One of the hard things about raising a kiddo with a complex multi-systemic medical condition is that the appts and tests and procedures seem to be almost constant at times. We have had times where we will go 3 weeks or so without an appt, but we are still dealing with insurance claims, our home health company, and prescription refills on a regular basis. And we also go through periods that seemingly last for months at a time where we have continuous appts or procedures. I have found that after a while, those weeks wear on our anxiety levels due in part to the heavy load we carry in trying to keep everything moving smoothly.I was asked yesterday "Who manages Nathan's lab work?"...to which I replied "Well, I do." Numerous of our doctors order labs for various reasons at different times, and it has really been up to me to get the results and consult the appropriate doctor with whatever labs may be troublesome. Honestly, that doesn't bother me. But I have realized that my roll as Nate's mother is also to be the messenger for everyone else. I am the supplier of information...not only info regarding Nathan's symptoms and our concerns but also info given to us from his numerous other doctors and test results along the way.
This is where my anxiety gets the best of me from time to time...in playing back the conversations in my mind. I am constantly wondering if I was able to portray everything completely accurately. In relaying another doctor's information, was it completely correct? Did I understand what had been explained to me and did I relay it to his other doctors accurately? The clinic notes that doctors write to one another are always helpful in the big picture...but that is another tough thing when you essentially have 2 sets of specialists in 2 different states. The parent is once again expected to be the primary source of information. So when we go to numerous specialists in a short amount of time, I always get a bit anxious as I try to keep all of the info in my brain and try so hard to perfectly spew it back out to each doctor.
Its just all part of it, but it does get quite stressful at times.
Anyway, we had a really great appointment with our new pulmonologist yesterday. We loved our old pulmo, but he moved away last summer. We had met our new pulmo in the hospital at one point, but this was our full visit with her, and by "full visit", I mean that we talked for over an hour. Thankfully, I believe we were the last appt of the day for her, since the entire office and most of the staff had already left before we did. Our old pulmo had given her a very thorough and extensive portrayal of Nate's condition and history before he left, and I was literally amazed at how well she knew him before taking him on as a patient. And as much as I loved our last pulmonologist, I dare say that I love this one as much or even more. She is such a delight and so smart, and she is also the mother of 3 young kiddos who are exactly apart in age as my three.

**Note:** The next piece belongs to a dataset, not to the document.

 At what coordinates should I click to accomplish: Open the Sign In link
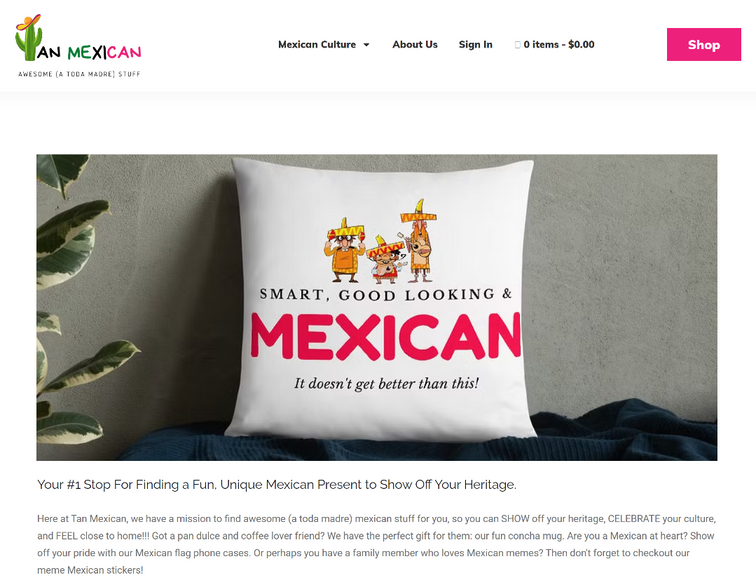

I also love the fact that she should be here for a very long time (she has one year left of her fellowship but should be hired by the dept afterward) and wants to create a continuity of care clinic, which is something that our peds pulmo team doesn't currently do...which is why Nate has always seen the fellow, in that they want him to have continuity of care with one doctor in the specialty. So, I am so excited about this great new doctor...her zeal, her desire, and her caring nature are all so refreshing.
With this appt, we added yet another test to the upcoming mix...another sleep study to see how he is doing now since it has been over a year since his last one. She also changed up some dosages of his meds, and we have a good plan to try now when he is having increased breathing difficulty...though I still think a lot of his increased breathing issues are metabolic and muscle weakness in nature and not necessarily lung-related, we at least have something to try to see if it works.
In other upcoming schtuff, Nate has an ABR (auditory brainstem response) test scheduled in a couple of weeks to check his auditory function and hearing sensitivity. And he has our annual visit with our home immunologist coming up as well. Add in the upcoming endoscopy and tube placement that still needs to be scheduled...and well, this is when I look at everything on the calendar and just want to go rest on a beach with the sole sound of waves crashing gently against the shore in an attempt to drown out all things medical in my brain.
I was delighted to get an email this morning from Nathan's mito doc stating that she had discussed a needle biopsy for Nate with another specialist, and he assured her that it is more traumatic and less successful than an open biopsy. So her plans to do a liver or punch biopsy on Nathan at our return visit in October were put on hold. I am quite relieved at this change of plans. The additional info we were concerned about would be nice, but it is always a hard decision to put him through procedures, especially if they may not change how we treat him anyway. So, we won't know for sure if he has a mtDNA depletion or not...maybe not knowing is the best thing for now.
Many others have equated the roll of having a child with this disease as a roller coaster ride with constant ups and downs. I honestly think it is more of a Gravitron. You go through times where you are spinning at high rates, merely being plastered to the wall while you are fully absorbed in the spin. When things settle down and the spinning starts to slow, you can once again put your feet on the ground and walk around with sturdiness and confidence...until the next time the stress of the spinning starts back up.
I am looking forward to when this spinning cycle stops for a while.